BRANO DI TESTO
☆ ☆ ☆ ☆ ☆ ☆ ☆

Erano gli anni Novanta quando l'attore Robert Redford divenne il volto dell'uomo che sussurrava ai cavalli nell'omonimo film: il cowboy era l'unico capace di comprendere il linguaggio degli equini e comunicare con loro. A trent'anni di distanza dall'uscita della pellicola campione d'incassi, è il ministro italiano Francesco Lollobrigida a raccoglierne l'eredità: sui social ha infatti dichiarato che «un modo per verificare il benessere animale in una azienda agricola è “chiederlo” direttamente a loro».
Secondo Lollobrigida, immediatamente ribattezzato sui social come "il ministro che sussurrava alle mucche", se queste «si avvicinano all’uomo senza timore significa che lo considerano un loro amico». Dichiarazioni che non dovrebbero sorprendere dopo quelle secondo cui «l'essere umano è l'unico essere senziente», ma che hanno innescato la risposta della Lav, tra le maggiori associazioni di tutela animale in Italia.

☆ ☆ ☆ ☆ ☆ ☆ ☆

VOCI ESTRATTE
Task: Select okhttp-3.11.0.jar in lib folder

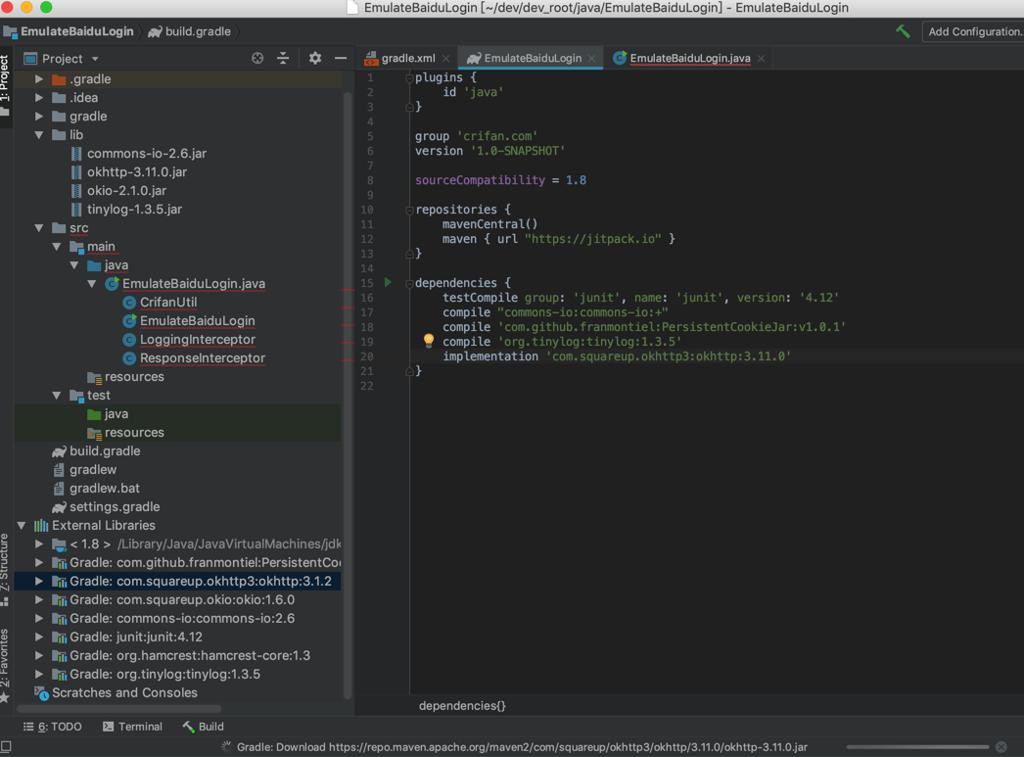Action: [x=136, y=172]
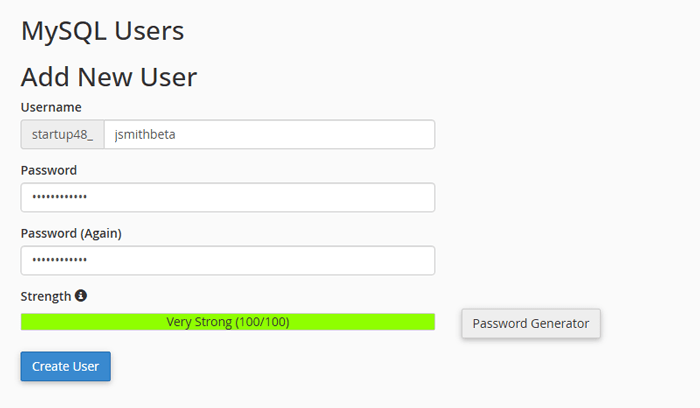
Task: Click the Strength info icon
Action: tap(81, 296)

☆ ☆ ☆ ☆ ☆ ☆ ☆

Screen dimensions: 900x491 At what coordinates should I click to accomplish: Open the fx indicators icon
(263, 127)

☆ ☆ ☆ ☆ ☆ ☆ ☆

DOMANDE SUL MATERIALE
a. Indica se le seguenti affermazioni concordano con il brano di testo sul ministro Lollobrigida e il benessere animale. Per ciascuna rispondi sì o no e cita le parole decisive del testo: (i) il film con Robert Redford sull'uomo che sussurrava ai cavalli risale agli anni Novanta; (ii) Lollobrigida ha fatto la sua dichiarazione in un'intervista televisiva; (iii) la Lav è una delle maggiori associazioni di tutela animale in Italia.
b. Prosegui il brano di testo sul ministro Lollobrigida e il benessere animale, riprendendo subito dopo la sua ultima frase.

RACCOLTA DELLE RISPOSTE
a.
(i) Sì: «Erano gli anni Novanta quando l'attore Robert Redford divenne il volto dell'uomo che sussurrava ai cavalli nell'omonimo film».
(ii) No: «sui social ha infatti dichiarato».
(iii) Sì: «tra le maggiori associazioni di tutela animale in Italia».

b.
«Basta guardare l'immagine che ha pubblicato per rendersi conto che queste affermazioni non hanno alcun tipo di fondamento – commenta a Kodami Bianca Boldrini, responsabile settore Animali degli allevamenti Lav – Si tratta infatti di bovini in allevamento a posta fissa, una modalità che li costringe a stare fermi nella stalla».
Gli allevamenti a posta fissa sono tra i più utilizzati perché permettono di stipare un gran numero di animali in uno spazio ridotto: i bovini possono così compiere solo i movimenti necessari per mangiare, bere e sdraiarsi.
«Non sorprende che la mucca abbia fatto i pochi metri verso l'essere umano che aveva di fronte – continua Boldrini – Lollobrigida si trovava proprio sopra la mangiatoia e in quel contesto l'uomo è associato al cibo: è del tutto comprensibile quindi che si avvicinano. Questo però non ha nulla a che vedere con il benessere».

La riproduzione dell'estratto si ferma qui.